Les lundis de Delfeil de Ton
Où l’on voit que ça peut être des menteries
Il se prenait pour un grand scientifique, il n’était qu’un parfait criminel. En 1945, le docteur Josef Mengele échappa à la justice, s’enfuit en Amérique du Sud où il prit un autre nom et n’eut plus l’occasion de renouveler ses expérimentations prétendument médicales, ni d’approfondir ses recherches génétiques si monstrueuses qu’elles lui avaient valu, à Auschwitz où il y avait de la concurrence, le sobriquet d’« Ange de la mort ». Pendant un quart de siècle, ce salaud célèbre survécut librement. Il mourut au cours de l’été austral 1979, à l’occasion d’une baignade en mer. Son cadavre fut authentifié quelques années plus tard grâce à des avancées génétiques auxquelles il n’avait en rien contribué et il reposait, comme il arrive, dans les archives de l’institut médico-légal où on l’avait transporté après exhumation, en l’occurrence celui de Sao Paulo. C’est là qu’un professeur de médecine, à la recherche d’un squelette pour son enseignement, vient de l’aller chercher, donnant son nom pour l’édification de ses étudiants, contrairement à la coutume qui requiert l’anonymat, et c’est ainsi que le docteur Mengele sert enfin à quelque chose d’utile, comme quoi il ne faut jamais désespérer de personne.
Il n’est pas besoin de pousser beaucoup certains défenseurs de la cause animale pour les entendre assimiler aux camps d’extermination nazis les abattoirs où sont mis à mort les animaux de boucherie. Leur émotion fait qu’on leur pardonne. Une proposition de loi a été votée en première lecture par l’Assemblée, reportée à la prochaine législature pour son passage devant le Sénat, qui exigera l’installation de caméras pour filmer en permanence le parcours des animaux dans les abattoirs et mettre fin à des agissements scandaleux révélés récemment par des enregistrements clandestins. De fil en aiguille, en arrivera-t-on à l’interdiction de la nourriture carnée? C’est le but non dissimulé des militants les plus motivés. Les fumeurs de tabac en sont à devoir acheter, fort cher, des cigarettes dont l’empaquetage est destiné à les en dégoûter. Les clients des boucheries peuvent déjà imaginer le jour où les films tournés dans les abattoirs seront di usés sur écran géant, au-dessus de la caisse, là où trône généralement l’épouse du boucher, la femme du monstre.

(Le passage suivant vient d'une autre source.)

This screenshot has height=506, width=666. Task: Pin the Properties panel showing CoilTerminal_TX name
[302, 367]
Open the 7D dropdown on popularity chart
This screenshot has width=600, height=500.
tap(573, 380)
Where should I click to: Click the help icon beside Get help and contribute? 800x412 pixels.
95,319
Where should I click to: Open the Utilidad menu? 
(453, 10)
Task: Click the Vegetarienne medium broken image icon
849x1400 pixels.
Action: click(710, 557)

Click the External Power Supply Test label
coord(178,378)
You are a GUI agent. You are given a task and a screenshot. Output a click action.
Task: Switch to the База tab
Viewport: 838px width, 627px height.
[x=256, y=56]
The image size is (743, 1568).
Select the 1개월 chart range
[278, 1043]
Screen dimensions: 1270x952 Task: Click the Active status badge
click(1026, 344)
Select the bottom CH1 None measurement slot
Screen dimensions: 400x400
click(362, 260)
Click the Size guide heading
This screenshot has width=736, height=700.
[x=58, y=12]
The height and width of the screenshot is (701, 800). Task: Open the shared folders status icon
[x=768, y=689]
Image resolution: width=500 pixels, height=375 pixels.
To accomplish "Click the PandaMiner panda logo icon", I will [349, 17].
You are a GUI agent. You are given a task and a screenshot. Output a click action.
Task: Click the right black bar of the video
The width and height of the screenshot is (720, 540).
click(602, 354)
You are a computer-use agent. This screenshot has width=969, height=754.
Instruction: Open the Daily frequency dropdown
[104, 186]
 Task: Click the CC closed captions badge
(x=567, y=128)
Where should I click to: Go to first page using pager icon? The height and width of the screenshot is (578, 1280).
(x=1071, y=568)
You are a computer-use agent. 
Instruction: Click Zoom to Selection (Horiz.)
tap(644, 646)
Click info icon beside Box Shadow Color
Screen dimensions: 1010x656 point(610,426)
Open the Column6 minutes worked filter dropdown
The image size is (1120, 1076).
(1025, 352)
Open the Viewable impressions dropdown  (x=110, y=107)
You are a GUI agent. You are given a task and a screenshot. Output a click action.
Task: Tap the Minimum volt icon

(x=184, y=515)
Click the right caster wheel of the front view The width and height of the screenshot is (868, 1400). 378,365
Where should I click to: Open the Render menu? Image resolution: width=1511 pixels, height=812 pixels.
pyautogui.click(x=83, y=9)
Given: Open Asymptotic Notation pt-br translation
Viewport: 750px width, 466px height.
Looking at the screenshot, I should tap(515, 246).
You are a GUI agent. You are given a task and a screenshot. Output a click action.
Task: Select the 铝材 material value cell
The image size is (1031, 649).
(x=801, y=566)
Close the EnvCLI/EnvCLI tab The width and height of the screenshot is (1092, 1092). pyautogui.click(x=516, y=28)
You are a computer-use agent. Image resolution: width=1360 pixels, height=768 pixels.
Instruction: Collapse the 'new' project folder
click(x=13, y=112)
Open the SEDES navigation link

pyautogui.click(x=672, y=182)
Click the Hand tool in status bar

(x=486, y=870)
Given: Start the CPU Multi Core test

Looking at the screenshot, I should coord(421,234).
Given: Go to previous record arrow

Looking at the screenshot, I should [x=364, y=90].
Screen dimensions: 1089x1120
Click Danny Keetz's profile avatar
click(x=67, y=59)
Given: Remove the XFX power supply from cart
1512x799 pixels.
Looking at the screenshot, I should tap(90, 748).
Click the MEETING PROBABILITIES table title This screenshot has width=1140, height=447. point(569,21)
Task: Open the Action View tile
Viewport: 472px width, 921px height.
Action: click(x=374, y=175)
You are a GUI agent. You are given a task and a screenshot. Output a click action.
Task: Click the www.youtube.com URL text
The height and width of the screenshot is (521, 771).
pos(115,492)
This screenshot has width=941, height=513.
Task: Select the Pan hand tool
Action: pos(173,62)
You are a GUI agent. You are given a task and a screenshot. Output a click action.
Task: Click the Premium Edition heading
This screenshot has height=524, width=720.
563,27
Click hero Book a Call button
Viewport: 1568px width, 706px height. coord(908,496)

Ne parlez pas d’un bon steak tartare à Nancy Holten. Née aux Pays-Bas, grandie en Suisse et y vivant avec ses trois enfants de nationalité suisse, cette femme de 42 ans souhaite voter en Argovie, où elle habite. Pour cela, il lui faut l’accord des habitants de sa commune, lesquels pour la deuxième fois, par 200 voix sur 260, viennent de rejeter sa demande de naturalisation. C’est qu’elle est végane, Nancy Holten, c’est son droit de n’aimer pas la viande qu’elle a laissée tomber en même temps qu’elle se séparait de son mari, mais elle le proclame haut et fort en toute occasion, dans un village où on est fier de son cheptel, ce qui agace, et en plus son souci des ruminants la fait militer pour l’interdiction des cloches des vaches, au motif que le tintement nuirait à leur bien-être. Elle arrive du plat pays et elle veut nous apprendre ce qui est le meilleur pour les vaches de nos collines ! Qu’elle y aille, dans le plat pays, si elle veut voter. Et ding. Et dong.
Il habitait avec sa mère. Elle est morte, sa mère. Il a caché le corps de sa mère dans sa voiture. Il a trouvé un endroit pour sa mère. Il l’a emmurée dans un vide sanitaire, sa mère. Ils ont fait des travaux dans son immeuble, à sa mère. Ils l’ont sortie six ans après, sa mère. C’est bien votre mère ? Je l’ai tuée, ma mère, puis je savais pas quoi en faire. Vous touchez ses aides sociales, vous n’avez pas déclaré le décès de votre mère. On aurait découvert ce que j’y avais fait, à ma mère. Fils de Marseille et de sa mère.
L’épouse du boucher, la femme du monstre.